_EXERCISE AIM_. Copy each line below in which the string "Edit" occurs.

-------- SUPPLIED RECORDS

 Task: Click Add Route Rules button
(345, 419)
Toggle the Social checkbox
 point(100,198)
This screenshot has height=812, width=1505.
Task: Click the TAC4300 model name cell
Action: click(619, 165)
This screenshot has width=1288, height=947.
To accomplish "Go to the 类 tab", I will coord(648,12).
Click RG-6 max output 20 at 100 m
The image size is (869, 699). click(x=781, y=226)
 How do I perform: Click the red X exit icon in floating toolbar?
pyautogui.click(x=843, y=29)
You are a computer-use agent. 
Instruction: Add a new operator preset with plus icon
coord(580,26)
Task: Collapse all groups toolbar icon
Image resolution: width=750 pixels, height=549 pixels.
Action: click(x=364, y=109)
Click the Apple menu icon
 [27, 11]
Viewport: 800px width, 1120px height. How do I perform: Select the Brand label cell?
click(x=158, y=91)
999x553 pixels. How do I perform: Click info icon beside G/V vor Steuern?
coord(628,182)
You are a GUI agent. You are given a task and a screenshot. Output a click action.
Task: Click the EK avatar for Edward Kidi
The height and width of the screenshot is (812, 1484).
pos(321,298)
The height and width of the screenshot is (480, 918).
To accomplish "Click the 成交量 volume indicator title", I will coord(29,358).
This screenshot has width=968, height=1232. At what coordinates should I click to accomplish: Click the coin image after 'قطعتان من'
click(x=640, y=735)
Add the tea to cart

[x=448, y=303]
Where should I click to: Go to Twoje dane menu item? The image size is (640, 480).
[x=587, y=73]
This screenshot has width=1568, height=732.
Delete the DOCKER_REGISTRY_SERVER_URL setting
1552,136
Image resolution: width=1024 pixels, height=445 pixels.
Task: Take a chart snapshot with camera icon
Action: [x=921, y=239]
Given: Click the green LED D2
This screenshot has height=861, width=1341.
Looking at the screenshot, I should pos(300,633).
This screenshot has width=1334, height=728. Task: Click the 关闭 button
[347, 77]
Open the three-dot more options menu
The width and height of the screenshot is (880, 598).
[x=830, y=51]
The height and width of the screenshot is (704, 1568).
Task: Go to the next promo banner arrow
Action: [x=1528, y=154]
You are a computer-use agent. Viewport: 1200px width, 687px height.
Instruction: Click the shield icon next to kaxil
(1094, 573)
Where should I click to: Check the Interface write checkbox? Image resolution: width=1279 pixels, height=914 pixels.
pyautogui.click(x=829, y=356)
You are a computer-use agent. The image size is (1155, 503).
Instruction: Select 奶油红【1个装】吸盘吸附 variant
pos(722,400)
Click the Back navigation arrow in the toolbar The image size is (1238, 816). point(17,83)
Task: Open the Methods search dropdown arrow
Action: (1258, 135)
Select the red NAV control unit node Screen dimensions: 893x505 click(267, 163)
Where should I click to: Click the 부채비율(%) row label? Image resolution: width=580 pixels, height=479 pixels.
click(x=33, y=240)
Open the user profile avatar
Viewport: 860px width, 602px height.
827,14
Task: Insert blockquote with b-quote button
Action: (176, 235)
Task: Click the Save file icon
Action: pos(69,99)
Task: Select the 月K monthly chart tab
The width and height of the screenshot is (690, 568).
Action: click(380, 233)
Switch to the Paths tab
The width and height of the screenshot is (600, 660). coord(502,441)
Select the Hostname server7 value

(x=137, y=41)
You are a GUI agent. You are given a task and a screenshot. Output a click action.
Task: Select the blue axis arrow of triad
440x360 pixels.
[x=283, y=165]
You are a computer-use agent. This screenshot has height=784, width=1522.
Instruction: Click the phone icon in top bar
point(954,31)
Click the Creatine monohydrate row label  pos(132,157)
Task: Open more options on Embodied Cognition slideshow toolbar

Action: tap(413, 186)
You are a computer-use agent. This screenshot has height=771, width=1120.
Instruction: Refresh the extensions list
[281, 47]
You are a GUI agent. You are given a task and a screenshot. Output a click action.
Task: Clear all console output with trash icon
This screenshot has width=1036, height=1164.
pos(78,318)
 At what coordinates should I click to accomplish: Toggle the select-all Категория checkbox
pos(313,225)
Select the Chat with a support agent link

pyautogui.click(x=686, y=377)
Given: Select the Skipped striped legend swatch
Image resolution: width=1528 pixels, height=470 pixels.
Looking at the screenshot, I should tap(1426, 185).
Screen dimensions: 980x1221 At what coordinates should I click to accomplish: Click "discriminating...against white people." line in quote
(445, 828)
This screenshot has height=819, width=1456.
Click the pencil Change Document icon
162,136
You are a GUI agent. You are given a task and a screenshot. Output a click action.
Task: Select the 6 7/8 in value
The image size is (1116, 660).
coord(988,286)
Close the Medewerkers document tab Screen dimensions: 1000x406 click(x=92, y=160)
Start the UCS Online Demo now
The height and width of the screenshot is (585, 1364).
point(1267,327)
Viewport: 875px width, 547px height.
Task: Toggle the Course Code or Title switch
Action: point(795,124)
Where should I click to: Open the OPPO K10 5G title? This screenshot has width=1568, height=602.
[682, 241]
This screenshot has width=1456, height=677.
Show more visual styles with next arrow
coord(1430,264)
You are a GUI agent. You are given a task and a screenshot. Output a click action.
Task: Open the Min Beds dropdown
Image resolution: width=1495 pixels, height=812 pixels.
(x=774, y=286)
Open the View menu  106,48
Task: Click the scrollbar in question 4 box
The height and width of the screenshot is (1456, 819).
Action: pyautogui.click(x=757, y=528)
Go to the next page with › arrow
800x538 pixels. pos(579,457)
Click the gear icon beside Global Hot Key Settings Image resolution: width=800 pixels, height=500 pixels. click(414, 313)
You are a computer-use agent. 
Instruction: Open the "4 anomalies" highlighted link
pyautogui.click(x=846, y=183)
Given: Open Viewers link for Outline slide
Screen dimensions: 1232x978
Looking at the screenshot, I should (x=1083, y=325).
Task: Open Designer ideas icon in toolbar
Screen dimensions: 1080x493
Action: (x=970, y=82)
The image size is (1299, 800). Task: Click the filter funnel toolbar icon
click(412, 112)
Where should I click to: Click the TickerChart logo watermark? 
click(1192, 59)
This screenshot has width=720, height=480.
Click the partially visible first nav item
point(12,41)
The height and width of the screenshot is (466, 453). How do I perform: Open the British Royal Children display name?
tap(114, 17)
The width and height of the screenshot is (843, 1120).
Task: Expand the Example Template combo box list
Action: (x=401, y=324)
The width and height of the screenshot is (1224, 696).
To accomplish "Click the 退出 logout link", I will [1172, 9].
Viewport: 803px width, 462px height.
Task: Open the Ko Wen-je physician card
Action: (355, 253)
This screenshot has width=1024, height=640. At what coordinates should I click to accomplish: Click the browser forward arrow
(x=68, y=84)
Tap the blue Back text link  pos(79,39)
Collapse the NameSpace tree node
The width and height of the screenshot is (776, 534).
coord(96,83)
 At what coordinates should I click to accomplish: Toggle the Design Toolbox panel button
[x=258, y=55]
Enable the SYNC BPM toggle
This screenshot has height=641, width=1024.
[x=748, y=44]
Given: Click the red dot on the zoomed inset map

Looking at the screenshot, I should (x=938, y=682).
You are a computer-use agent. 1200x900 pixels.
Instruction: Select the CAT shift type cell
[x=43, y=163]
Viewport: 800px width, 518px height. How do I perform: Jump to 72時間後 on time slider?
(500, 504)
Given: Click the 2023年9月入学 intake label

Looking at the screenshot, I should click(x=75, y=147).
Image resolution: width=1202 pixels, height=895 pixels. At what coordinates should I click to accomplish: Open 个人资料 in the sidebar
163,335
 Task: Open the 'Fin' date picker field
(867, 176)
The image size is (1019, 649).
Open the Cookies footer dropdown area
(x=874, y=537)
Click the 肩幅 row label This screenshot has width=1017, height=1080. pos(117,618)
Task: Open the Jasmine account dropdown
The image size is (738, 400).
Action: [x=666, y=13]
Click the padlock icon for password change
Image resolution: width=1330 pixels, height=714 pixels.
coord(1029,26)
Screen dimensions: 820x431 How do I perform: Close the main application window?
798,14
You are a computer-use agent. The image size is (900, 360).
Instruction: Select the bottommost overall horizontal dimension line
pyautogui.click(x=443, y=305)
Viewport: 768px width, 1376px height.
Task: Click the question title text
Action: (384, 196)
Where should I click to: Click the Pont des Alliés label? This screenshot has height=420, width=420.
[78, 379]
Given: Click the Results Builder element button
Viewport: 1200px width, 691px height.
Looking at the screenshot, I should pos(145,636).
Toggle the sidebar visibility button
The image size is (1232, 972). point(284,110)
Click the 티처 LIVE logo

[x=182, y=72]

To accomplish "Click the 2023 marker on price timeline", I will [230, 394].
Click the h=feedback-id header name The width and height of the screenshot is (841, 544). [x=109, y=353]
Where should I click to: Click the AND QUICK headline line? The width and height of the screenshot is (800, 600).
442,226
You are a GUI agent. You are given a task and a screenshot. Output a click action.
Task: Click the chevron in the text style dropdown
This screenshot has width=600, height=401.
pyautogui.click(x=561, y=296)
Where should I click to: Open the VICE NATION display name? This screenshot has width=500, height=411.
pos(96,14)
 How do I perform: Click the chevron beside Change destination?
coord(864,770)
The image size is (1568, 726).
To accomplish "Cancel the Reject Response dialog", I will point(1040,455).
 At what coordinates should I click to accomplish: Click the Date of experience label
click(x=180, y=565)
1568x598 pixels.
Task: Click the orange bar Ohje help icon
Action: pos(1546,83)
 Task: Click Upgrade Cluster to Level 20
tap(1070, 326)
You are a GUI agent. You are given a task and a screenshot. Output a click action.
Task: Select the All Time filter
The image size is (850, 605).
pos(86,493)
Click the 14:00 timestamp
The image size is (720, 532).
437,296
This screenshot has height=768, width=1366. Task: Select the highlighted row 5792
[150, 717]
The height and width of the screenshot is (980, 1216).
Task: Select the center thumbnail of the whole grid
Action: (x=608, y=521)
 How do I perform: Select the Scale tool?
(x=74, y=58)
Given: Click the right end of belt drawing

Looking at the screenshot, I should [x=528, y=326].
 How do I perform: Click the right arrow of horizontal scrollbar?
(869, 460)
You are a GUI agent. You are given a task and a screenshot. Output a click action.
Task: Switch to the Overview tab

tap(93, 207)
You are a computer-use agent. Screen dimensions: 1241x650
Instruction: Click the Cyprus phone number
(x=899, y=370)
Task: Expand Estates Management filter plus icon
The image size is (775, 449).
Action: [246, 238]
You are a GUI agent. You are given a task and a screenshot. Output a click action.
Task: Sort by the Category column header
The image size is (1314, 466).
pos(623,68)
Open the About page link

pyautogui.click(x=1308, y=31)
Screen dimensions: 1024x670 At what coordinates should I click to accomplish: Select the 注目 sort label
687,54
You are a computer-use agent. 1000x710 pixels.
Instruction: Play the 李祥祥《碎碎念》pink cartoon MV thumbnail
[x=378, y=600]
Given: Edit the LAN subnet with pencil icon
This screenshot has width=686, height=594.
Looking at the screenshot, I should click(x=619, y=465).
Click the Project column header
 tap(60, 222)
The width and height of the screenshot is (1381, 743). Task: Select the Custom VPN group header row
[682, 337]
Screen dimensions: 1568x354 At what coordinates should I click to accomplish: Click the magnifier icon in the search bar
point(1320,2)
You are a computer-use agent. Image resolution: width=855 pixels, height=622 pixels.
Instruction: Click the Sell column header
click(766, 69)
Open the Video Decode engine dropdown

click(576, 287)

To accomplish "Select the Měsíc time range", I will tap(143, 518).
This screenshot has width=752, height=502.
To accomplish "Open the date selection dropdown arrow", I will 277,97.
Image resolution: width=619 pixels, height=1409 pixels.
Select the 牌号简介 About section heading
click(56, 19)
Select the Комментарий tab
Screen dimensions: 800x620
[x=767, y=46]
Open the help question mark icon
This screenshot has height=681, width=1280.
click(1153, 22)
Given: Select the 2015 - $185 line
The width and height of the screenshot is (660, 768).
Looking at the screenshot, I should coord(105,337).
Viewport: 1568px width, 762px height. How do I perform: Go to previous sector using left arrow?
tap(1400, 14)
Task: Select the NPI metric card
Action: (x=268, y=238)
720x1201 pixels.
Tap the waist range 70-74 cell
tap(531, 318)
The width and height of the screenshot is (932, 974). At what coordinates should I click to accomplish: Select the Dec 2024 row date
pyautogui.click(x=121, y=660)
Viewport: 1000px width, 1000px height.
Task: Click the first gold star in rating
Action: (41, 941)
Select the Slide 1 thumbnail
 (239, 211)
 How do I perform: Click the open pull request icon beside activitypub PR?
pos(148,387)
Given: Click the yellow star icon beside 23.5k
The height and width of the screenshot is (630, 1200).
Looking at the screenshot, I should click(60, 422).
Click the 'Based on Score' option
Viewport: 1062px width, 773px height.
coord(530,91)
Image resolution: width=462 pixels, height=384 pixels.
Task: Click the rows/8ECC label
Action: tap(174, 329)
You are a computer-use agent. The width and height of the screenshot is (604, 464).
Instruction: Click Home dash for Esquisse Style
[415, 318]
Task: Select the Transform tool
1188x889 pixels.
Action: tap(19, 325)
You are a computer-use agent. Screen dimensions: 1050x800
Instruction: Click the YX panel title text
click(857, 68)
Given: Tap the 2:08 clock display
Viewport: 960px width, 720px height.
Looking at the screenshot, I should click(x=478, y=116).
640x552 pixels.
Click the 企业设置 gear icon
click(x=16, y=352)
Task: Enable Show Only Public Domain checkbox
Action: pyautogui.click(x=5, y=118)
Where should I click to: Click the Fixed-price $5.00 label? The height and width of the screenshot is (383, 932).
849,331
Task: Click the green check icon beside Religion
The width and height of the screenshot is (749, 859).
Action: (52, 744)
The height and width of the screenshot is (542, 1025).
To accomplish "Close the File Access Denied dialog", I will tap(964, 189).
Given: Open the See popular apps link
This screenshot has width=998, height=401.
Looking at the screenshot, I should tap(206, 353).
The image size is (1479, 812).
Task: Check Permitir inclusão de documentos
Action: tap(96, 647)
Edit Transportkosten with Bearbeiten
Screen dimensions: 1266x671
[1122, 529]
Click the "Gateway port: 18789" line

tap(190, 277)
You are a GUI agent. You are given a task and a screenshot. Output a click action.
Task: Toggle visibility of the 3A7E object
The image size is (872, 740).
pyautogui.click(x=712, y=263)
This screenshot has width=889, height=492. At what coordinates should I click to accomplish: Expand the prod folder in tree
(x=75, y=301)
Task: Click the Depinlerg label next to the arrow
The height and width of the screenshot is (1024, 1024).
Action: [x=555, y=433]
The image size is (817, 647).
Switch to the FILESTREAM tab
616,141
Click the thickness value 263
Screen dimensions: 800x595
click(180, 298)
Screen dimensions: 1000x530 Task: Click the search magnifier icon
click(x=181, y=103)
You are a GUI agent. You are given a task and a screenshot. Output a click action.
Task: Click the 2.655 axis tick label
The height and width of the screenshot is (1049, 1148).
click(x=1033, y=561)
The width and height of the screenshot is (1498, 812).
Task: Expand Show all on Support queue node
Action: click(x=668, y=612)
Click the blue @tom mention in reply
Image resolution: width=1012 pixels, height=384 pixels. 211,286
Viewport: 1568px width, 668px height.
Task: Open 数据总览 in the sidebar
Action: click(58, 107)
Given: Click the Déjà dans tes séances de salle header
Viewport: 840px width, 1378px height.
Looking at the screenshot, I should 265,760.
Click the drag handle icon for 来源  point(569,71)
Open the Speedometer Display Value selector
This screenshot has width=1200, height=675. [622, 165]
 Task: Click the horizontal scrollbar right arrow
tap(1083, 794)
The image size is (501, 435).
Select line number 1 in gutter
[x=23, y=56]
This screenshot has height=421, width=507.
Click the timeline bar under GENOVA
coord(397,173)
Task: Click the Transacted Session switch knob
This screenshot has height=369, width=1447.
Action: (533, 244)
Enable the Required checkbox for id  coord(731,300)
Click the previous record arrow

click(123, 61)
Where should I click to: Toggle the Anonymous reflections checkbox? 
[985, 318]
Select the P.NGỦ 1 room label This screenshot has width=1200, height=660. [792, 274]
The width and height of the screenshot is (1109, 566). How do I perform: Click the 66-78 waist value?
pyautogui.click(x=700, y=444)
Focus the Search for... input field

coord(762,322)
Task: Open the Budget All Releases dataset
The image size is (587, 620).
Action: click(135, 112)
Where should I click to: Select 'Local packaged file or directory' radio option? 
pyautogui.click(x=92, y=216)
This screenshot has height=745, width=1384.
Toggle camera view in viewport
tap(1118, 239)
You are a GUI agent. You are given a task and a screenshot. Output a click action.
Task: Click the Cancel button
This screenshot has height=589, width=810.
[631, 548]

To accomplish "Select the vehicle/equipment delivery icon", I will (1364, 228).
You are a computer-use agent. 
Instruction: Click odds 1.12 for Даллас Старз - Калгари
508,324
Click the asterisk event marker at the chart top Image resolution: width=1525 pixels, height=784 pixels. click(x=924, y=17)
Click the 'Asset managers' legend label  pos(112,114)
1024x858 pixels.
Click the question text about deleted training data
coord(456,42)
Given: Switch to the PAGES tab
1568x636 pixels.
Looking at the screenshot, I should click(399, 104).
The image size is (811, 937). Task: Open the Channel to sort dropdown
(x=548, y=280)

----------------

_YOUR RESPONSE_.
Given: Edit the LAN subnet with pencil icon
Edit Transportkosten with Bearbeiten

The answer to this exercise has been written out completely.